There are many general security principles which you should be familiar with; one good place for general information on information security is the Information Assurance Technical Framework (IATF) [NSA 2000]. NIST has identified high-level ``generally accepted principles and practices'' [Swanson 1996]. You could also look at a general textbook on computer security, such as [Pfleeger 1997]. A few security principles are summarized here.

Often computer security goals are described in terms of three overall goals:

  • Confidentiality (also known as secrecy), meaning that the computing system's assets are accessible only by authorized parties.

  • Integrity, meaning that the assets can only be modified by authorized parties in authorized ways.

  • Availability, meaning that the assets are accessible to the authorized parties in a timely manner (as determined by the systems requirements). The failure to meet this goal is called a denial of service.

Some people define additional security goals, while others lump those additional goals as special cases of these three goals. For example, some separately identify non-repudiation as a goal; this is the ability to ``prove'' that a sender sent or receiver received a message, even if the sender or receiver wishes to deny it later. Privacy is sometimes addressed separately from confidentiality; some define this as protecting the confidentiality of a user (e.g., their identity) instead of the data. Most goals require identification and authentication, which is sometimes listed as a separate goal. Often auditing (also called accountability) is identified as a desirable security goal. Sometimes ``access control'' and ``authenticity'' are listed separately as well. In any case, it is important to identify your program's overall security goals, no matter how you group those goals together, so that you'll know when you've met them.

Sometimes these goals are a response to a known set of threats, and sometimes some of these goals are required by law. For example, for U.S. banks and other financial institutions, there's a new privacy law called the ``Gramm-Leach-Bliley'' (GLB) Act. This law mandates disclosure of personal information shared and means of securing that data, requires disclosure of personal information that will be shared with third parties, and directs institutions to give customers a chance to opt out of data sharing. [Jones 2000]

There is sometimes conflict between security and some other general system/software engineering principles.
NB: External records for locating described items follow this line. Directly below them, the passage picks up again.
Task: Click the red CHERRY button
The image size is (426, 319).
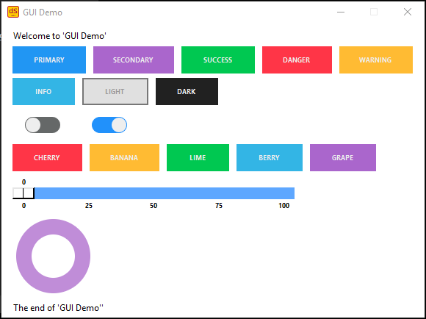Action: (47, 158)
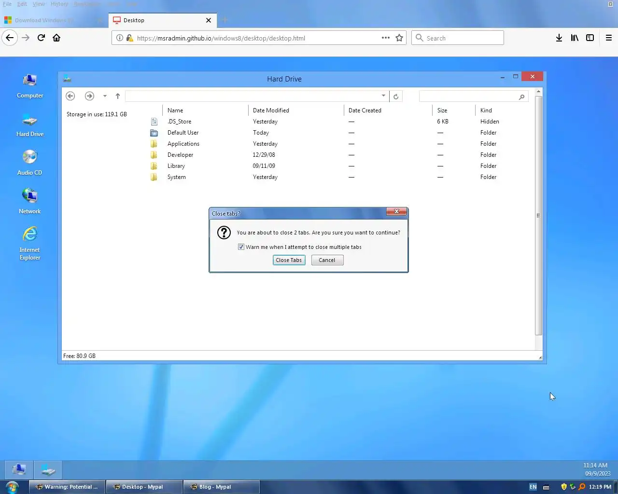
Task: Open the recent locations dropdown arrow
Action: coord(105,96)
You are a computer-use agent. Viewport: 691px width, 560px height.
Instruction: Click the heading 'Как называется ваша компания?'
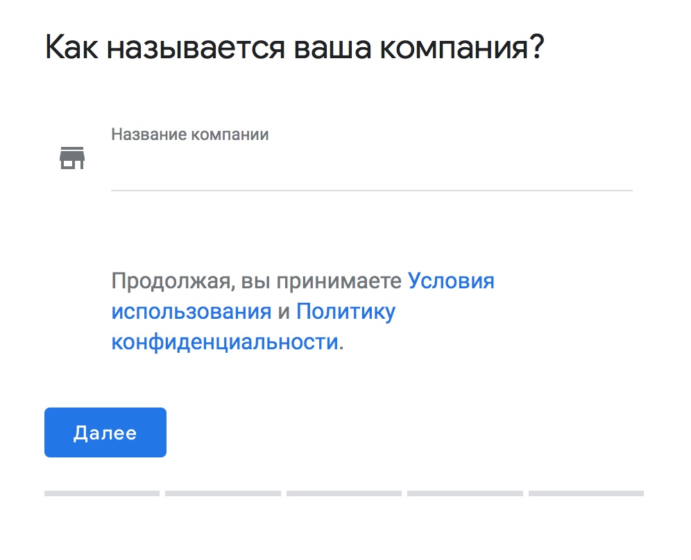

Security can sometimes interfere with ``ease of use'', for example, installing a secure configuration may take more effort than a ``trivial'' installation that works but is insecure. OFten, this apparant conflict can be resolved, for example, by re-thinking a problem it's often possible to make a secure system also easy to use. There's also sometimes a conflict between security and abstraction (information hiding); for example, some high-level library routines may be implemented securely or not, but their specifications won't tell you. In the end, if your application must be secure, you must do things yourself if you can't be sure otherwise - yes, the library should be fixed, but it's your users who will be hurt by your poor choice of library routines.

A good general security principle is ``defense in depth''; you should have numerous defense mechanisms (``layers'') in place, designed so that an attacker has to defeat multiple mechanisms to perform a successful attack.